天童荒太さん(以下天童) では一方の、ハナ(通所施設「地域作業所_hana(ハナ)」)で実際に利用者さんがされているお仕事を教えてください。
筒井啓介さん(以下筒井) うちは就労継続支援B型事業所(※6)です。毎日、地域の障害がある方が通われて、何かしらのお仕事をして、お給料…工賃をもらう。それを続けて、チャンスがあれば一般企業へ就労する。そういうトータル支援をしています。
天童 新聞バッグをハナ独自の企画で作られていたそうですね。
筒井 もともと内職仕事をしていたんですが、月どれだけがんばっても数千円にしかならない。自分たちで価格が決められるオリジナル商品…いわゆる授産製品をきちんと作ろうと思って始めたのが、新聞バッグでした。
でも、当時、モノを作っても売り先がない。営業かけられるだけの人員もないし。そんなとき、青山さんと出会って、バッグをアースデイ東京(※7)で売らせてもらえるチャンスがあったんですね。それが一番最初のお仕事。枚数も1000枚という当時からすればすごい量。

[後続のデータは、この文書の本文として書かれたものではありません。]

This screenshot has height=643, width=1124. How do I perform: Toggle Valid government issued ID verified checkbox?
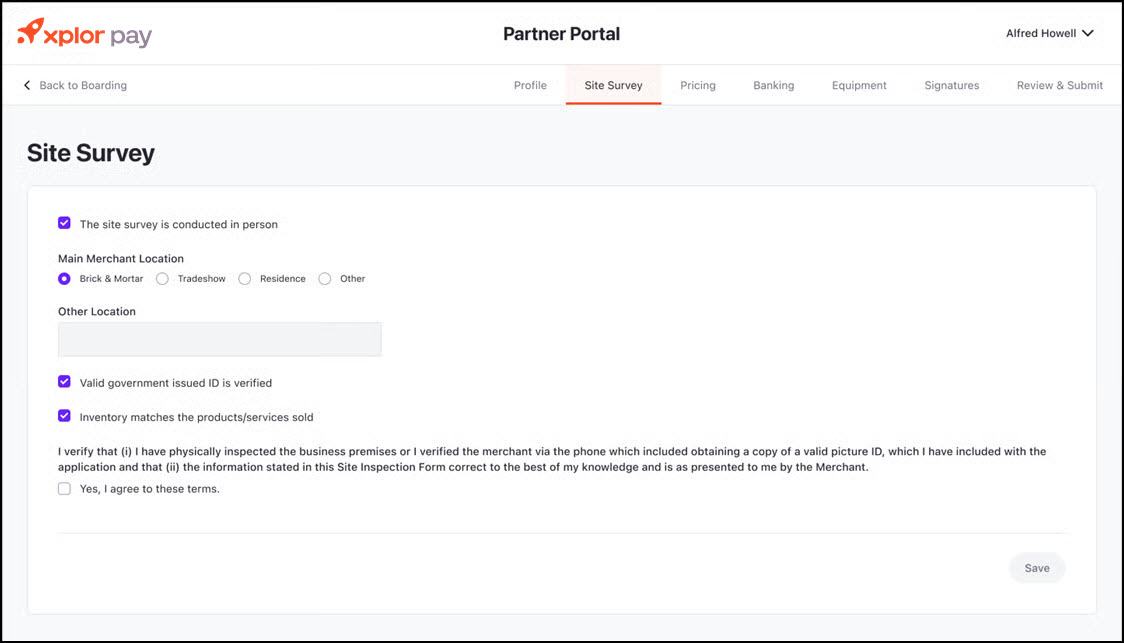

いいもの作っても、売れなければたまっていくだけ。本人たちもわかっているし、こっちも焦るし。仕事の割り振りもですけど、現金化するのも大変なんだと思っていたところでしたから、1000枚って大変だけれど絶対に作ろうと。
それが、「ここまでできるなら」とバッジのピン付けや、台紙作りといった次の仕事につながっていった。しかもびっくりするぐらい単価がよくて。今までは1個1円とかだったのに、55円。
それに、やり方をいろいろ考えてくれる。もともとは台紙も印刷された紙だったんですけど、いろんな人ができた方がいいということで、新聞を切って、ラミネートかけて、穴あけて、と工程を分かれるように考えてくれて。
ハンデでなく特性
天童 ハンデのある方は、複雑な作業をやる難しさがあるのでは。
筒井 そうですね。でもそういう複雑な仕事をどういうふうにやってもらうかを考えるのが僕らの仕事ですから。

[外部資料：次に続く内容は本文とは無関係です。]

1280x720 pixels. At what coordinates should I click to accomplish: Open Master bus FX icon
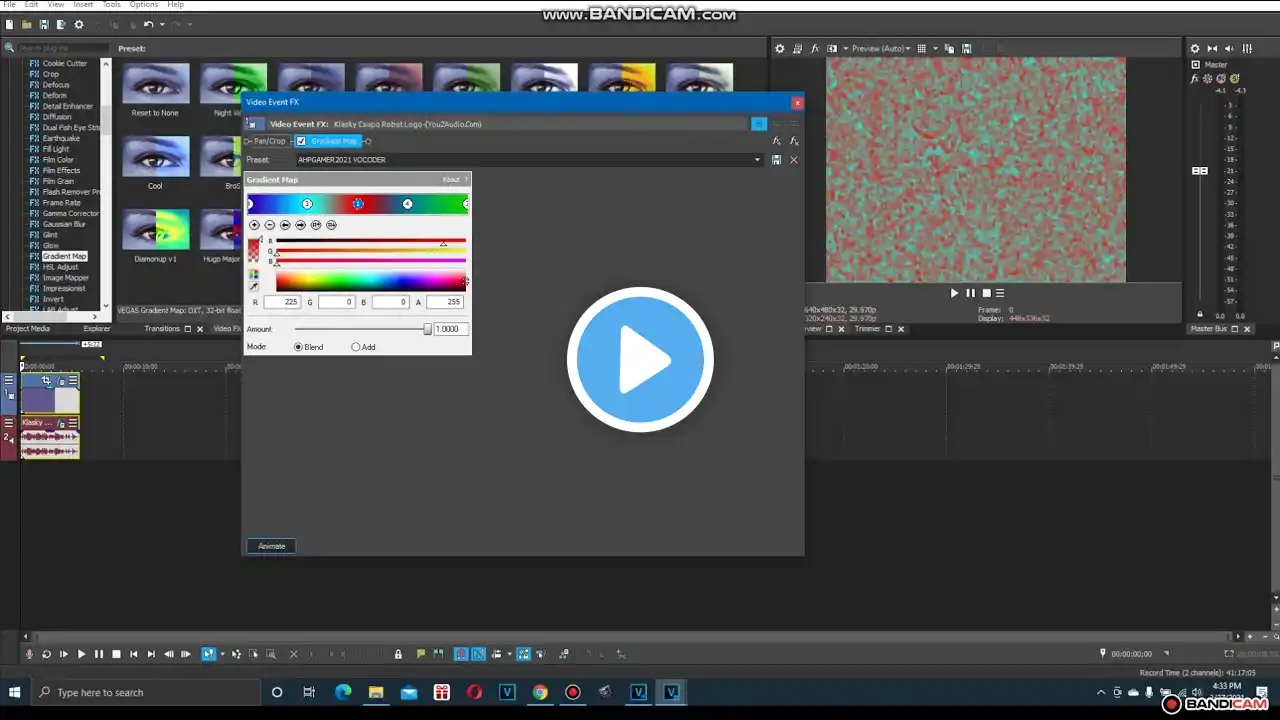[x=1195, y=79]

青山 筒井さんのところはそれだけじゃなく、ダメなものを発見さえしてくれる。僕らの中では検査機関。「ハナ、厳しいよね」みたいな(笑)。
筒井 クオリティーが悪いものを利用者さん自身が気づくことがあるんです。ほんの少しだけ欠けていたり。よくぞ気づいた!と思う。すごいですね。
天童 ハンデとされているけれど、細かいことに気づくとか、単純作業の繰り返しを丁寧にやってくれたりとか、秀でた特性を持っていらっしゃる。
筒井 その通りですね。欠けていようと、やっただけお金をもらえればいいのかもしれません。でも、青山さんと仕事をしていて思うのは、一緒にこのブランドに関わる一員でありたいということ。売れれば売れただけ、仕事がくる。仕事がくれば、継続的にやってもらえる。エンドユーザーに喜んでもらえる仕事をしようと、みんなに言っています。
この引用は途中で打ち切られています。